At the time The Guardian wondered on its front page whether this was comeuppance for the battle with Lord Ashcroft of Belize; the London Evening Standard ran a "Murdoch sacks Stothard" story only to pull it from its later editions when the truth came out; The Independent and Telegraph speculated on successors.
The same day a furious, but perhaps wiser, Mr Stothard explained that he was taking time off for treatment on a tumour and would return when the treatment was over.
Though it is a couple of weeks since this happened, the inquests on the coverage continue. Roy Greenslade, of The Guardian, saw fit to lecture the rest of the press, even though it was his paper that speculated most wildly and most prominently. A sick man had tried to leave his post with dignity, he said, "and ended up mired in a welter of media muck".
And former Mirror editor David Banks, who is suffering from leukaemia, said yesterday: "There cannot be a journalist who didn't feel unease, sympathy and - provided they were fortunate enough not to have taken part in the 'quality' press version of a feeding frenzy - a touch of anger at the revelation that a seriously ill colleague had been 'outed' to protect himself and his newspaper from commercial damage."
Certainly, we all feel sympathy. But if there is any unease to be felt it should be felt by News International and its inept handling of the affair. As the barely believable rumours circulated that Mr Stothard was leaving to spend time looking at The Times' online services, News International responded to callers with a terse one-line statement that he was "taking time off to work on special projects".
I was probably not alone in pointing out to News International's corporate affairs office that such a brief, enigmatic statement was unsatisfactory and would inevitably lead to several hundred words of speculation in the next day's press. I was also probably not alone in being told in so many words by News International, "Too bad. That's all you're going to get." But the departure, even a temporary one, of the editor of The Times is too important a media matter to be relegated to the briefs column, especially when the proprietor has a history of liking to keep his staff in a state of permanent insecurity.
As it happens, there were rumours that Mr Stothard was ill, but it would have been an intrusion to print them without any confirmation. Instead, the only option left was to report News International's inadequate statement and try to help readers by looking at how The Times had been performing and the record of the proprietor in dealing, not always fairly, with his editors.
Not good enough, says Greenslade. "In this era of practised spin doctors, are we now so consumed with conspiracy theories that we cannot accept anything at face value?"

Stored data entries:

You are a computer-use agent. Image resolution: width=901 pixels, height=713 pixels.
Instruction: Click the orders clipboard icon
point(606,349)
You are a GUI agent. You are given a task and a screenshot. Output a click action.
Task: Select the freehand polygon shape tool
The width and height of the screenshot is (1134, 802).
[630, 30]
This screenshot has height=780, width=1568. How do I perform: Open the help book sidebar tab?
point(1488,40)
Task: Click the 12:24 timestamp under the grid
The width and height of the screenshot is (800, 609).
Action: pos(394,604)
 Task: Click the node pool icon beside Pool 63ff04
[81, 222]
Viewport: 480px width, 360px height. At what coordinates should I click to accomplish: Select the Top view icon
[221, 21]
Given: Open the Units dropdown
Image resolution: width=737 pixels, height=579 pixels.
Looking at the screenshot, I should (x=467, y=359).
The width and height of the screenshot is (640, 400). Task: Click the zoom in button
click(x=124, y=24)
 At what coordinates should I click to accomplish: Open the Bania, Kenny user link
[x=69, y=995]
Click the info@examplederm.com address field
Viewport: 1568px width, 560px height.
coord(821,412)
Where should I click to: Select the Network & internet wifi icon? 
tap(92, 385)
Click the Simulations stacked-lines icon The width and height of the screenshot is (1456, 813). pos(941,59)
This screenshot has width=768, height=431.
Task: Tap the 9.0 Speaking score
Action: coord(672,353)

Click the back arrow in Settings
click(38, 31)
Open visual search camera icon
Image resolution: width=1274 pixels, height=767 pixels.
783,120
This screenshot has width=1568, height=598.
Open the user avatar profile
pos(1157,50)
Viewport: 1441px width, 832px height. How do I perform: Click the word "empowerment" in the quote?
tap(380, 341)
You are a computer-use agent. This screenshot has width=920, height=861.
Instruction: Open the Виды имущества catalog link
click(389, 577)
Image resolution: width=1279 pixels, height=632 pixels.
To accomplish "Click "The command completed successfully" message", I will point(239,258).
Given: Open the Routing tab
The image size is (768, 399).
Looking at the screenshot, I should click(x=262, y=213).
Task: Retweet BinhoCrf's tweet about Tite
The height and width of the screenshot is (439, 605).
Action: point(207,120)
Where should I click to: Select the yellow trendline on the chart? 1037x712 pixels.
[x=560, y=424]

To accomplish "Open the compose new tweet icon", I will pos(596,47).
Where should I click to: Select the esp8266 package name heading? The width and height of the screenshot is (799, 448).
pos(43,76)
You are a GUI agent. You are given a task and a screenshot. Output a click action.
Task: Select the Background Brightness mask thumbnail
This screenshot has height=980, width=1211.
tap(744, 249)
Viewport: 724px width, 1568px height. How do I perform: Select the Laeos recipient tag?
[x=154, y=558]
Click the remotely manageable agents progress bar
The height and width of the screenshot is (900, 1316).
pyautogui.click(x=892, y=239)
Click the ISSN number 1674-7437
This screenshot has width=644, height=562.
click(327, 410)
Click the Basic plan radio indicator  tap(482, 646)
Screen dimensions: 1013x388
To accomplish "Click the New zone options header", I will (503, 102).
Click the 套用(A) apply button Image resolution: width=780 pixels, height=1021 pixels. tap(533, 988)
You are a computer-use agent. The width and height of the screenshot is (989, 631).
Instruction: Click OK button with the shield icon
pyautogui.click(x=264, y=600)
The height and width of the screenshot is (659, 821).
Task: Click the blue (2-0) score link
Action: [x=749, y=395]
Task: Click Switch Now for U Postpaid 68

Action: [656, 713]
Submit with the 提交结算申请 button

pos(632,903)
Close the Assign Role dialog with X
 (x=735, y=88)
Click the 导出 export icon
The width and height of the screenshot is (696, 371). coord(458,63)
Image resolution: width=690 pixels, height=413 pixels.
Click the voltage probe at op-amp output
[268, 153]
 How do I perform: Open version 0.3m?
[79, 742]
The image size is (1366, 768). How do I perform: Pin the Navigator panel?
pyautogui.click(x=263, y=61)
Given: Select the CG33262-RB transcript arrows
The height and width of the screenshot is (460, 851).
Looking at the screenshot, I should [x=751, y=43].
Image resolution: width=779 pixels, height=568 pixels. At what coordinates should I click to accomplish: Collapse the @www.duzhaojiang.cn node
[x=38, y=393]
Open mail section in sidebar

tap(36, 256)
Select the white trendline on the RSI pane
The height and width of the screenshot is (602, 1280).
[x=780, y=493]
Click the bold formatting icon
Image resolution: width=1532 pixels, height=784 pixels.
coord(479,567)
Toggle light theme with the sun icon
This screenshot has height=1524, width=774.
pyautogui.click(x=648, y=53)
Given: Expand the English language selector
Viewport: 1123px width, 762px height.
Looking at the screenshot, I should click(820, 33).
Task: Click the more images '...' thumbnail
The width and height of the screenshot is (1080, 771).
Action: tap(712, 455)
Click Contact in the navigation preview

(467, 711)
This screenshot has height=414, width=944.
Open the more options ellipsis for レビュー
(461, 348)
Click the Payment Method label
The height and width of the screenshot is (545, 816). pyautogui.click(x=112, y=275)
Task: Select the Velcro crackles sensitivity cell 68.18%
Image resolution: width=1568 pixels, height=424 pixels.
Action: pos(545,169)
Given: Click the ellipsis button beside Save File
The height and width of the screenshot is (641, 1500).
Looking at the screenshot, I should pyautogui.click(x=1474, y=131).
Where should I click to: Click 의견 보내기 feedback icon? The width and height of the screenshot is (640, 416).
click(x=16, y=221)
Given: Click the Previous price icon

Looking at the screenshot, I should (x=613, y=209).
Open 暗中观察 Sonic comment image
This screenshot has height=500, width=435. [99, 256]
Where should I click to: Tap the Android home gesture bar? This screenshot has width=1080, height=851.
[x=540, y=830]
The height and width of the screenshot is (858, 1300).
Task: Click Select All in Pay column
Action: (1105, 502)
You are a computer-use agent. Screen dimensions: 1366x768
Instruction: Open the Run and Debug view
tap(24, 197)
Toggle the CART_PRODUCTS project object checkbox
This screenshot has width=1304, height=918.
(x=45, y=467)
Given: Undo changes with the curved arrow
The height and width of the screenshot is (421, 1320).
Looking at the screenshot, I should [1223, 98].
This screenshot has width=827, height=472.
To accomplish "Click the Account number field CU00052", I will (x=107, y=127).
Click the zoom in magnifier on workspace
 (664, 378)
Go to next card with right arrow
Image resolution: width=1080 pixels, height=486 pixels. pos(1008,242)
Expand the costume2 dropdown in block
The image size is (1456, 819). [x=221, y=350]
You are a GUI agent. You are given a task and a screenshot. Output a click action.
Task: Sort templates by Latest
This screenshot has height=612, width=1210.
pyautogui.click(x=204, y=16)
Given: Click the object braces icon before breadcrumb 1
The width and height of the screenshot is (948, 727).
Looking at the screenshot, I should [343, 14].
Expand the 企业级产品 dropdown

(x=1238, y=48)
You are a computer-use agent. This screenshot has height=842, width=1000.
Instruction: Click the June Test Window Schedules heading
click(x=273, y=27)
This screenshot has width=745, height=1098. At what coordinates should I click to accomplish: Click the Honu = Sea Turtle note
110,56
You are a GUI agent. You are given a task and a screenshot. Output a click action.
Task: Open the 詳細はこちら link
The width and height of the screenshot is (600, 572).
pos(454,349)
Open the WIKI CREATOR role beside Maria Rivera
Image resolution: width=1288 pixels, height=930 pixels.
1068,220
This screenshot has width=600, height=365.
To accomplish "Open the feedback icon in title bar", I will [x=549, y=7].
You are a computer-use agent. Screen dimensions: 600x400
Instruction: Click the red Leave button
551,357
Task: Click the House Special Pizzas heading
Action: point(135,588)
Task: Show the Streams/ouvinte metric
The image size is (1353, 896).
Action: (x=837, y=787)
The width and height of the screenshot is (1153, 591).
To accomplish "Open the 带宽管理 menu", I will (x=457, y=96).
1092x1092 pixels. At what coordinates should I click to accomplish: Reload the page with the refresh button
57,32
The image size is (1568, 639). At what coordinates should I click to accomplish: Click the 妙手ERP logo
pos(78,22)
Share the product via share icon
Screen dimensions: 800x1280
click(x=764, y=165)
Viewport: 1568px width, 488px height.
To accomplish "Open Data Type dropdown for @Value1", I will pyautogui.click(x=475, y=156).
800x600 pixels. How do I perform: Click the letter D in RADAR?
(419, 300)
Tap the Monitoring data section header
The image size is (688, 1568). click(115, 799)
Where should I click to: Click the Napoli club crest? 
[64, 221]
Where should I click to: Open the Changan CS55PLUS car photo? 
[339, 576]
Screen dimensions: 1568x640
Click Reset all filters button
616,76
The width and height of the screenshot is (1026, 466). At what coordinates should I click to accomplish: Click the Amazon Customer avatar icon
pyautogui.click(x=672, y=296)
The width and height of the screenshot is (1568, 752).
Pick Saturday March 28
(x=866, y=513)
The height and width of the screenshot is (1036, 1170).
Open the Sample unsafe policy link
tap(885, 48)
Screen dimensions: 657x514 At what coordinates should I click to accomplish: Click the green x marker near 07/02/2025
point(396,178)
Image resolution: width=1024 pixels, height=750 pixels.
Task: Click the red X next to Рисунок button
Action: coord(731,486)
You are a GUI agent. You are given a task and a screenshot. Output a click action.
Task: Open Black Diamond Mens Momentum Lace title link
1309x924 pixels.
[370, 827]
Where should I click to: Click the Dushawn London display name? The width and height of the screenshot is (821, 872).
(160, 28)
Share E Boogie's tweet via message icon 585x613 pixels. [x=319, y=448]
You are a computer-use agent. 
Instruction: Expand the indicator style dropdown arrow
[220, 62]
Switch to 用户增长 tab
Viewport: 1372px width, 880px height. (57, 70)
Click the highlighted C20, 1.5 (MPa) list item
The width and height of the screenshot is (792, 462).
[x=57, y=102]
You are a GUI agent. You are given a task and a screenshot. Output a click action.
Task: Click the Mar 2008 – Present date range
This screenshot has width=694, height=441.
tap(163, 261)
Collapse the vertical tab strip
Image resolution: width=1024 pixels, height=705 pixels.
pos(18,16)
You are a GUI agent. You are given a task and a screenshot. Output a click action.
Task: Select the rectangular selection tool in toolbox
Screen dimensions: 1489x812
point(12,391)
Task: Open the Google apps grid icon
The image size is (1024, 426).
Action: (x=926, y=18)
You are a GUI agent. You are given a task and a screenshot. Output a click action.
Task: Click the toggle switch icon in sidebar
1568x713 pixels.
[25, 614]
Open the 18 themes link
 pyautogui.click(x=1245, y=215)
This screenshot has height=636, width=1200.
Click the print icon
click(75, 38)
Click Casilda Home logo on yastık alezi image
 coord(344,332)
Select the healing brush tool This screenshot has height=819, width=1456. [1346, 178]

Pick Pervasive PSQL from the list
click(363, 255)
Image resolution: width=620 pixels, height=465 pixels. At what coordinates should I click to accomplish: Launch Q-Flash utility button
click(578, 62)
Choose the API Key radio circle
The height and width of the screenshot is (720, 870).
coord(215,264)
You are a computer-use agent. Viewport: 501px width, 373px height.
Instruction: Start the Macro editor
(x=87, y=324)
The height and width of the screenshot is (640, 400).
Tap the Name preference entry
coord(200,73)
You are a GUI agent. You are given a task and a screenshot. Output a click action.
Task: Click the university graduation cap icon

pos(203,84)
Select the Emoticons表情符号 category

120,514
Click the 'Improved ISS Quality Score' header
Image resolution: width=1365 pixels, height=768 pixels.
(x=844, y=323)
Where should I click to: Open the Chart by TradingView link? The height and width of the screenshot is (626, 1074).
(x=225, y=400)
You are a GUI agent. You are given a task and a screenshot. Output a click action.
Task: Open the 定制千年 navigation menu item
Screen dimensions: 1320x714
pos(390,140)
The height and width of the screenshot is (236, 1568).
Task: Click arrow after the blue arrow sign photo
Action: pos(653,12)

» **Exercise set**:
(a) Which newspapers does the opening sentence of the column on Mr Stothard's leave name?
(b) Do these statements agree with the column on Mr Stothard's leave? Answer yes or no for each and quote the deciding words. (i) The London Evening Standard kept its "Murdoch sacks Stothard" story in its later editions. (ii) David Banks is suffering from leukaemia. (iii) News International answered callers with a terse one-line statement.

» **Results of the tasks**:
(a) The Guardian, the London Evening Standard, The Independent and the Telegraph.

(b)
(i) No: "only to pull it from its later editions when the truth came out"
(ii) Yes: "former Mirror editor David Banks, who is suffering from leukaemia"
(iii) Yes: "News International responded to callers with a terse one-line statement"